Within the data below, count every line that includes "computer" and report the total alone.
#### Supplied records ####
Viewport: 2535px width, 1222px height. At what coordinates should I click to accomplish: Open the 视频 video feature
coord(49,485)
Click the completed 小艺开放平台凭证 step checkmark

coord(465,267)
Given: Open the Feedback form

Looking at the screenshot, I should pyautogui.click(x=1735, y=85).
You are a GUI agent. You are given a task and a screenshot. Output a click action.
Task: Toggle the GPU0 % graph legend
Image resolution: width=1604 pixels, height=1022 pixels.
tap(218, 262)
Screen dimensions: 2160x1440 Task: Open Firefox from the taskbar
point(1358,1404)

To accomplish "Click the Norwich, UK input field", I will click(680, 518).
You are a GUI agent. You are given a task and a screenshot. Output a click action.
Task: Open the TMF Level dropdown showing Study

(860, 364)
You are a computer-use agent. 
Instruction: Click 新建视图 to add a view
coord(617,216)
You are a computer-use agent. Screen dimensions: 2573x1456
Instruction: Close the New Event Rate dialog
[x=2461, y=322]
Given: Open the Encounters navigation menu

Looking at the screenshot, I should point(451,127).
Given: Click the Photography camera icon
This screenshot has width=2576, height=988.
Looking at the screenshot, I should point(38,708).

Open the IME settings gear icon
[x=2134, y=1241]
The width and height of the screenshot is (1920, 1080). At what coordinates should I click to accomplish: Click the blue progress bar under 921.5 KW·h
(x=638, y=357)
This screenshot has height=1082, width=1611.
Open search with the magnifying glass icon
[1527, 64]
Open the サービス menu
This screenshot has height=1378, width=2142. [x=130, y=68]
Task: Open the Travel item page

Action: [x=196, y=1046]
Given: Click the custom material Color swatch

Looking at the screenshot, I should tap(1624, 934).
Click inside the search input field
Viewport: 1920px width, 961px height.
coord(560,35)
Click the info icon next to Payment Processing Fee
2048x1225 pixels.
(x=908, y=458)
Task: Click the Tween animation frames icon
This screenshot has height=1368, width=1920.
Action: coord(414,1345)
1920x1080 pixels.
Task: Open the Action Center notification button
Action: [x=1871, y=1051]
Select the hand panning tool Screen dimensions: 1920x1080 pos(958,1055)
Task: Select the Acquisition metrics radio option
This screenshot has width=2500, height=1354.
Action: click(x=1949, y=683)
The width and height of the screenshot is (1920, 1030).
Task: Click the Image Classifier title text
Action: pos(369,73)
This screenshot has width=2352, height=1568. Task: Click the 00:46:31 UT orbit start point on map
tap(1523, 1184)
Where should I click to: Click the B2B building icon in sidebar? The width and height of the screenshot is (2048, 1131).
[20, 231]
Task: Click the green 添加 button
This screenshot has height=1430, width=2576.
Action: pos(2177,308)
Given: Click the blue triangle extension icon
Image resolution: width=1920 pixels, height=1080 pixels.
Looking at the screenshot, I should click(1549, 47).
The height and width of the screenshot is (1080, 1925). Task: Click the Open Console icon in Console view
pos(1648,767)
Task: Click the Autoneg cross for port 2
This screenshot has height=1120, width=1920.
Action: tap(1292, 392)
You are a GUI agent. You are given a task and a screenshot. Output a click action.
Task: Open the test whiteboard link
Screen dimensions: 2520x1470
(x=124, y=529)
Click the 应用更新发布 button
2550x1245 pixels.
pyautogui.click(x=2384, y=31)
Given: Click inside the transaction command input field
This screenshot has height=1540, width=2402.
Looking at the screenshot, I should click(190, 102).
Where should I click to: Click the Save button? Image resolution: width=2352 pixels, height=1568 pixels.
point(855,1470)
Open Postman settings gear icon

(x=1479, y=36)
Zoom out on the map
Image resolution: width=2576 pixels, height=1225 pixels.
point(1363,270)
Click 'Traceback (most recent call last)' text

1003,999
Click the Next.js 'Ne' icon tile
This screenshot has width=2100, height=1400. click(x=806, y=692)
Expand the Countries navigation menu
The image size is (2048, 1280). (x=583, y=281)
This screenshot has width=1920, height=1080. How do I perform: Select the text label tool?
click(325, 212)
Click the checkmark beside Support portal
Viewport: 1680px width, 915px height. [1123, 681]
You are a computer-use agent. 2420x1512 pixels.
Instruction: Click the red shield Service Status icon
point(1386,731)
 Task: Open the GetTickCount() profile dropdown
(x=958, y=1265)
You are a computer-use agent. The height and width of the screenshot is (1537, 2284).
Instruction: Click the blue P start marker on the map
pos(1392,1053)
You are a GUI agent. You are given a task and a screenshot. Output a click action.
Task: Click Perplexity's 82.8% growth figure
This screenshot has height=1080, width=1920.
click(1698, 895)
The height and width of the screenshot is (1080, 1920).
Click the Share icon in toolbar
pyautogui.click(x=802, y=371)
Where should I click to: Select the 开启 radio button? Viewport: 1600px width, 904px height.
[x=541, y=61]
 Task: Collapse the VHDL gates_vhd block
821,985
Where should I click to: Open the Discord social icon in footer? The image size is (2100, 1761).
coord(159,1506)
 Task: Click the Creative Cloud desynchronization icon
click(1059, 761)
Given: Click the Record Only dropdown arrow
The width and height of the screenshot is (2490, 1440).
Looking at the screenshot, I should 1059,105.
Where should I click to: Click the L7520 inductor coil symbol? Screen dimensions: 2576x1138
####
» Response to this task: 4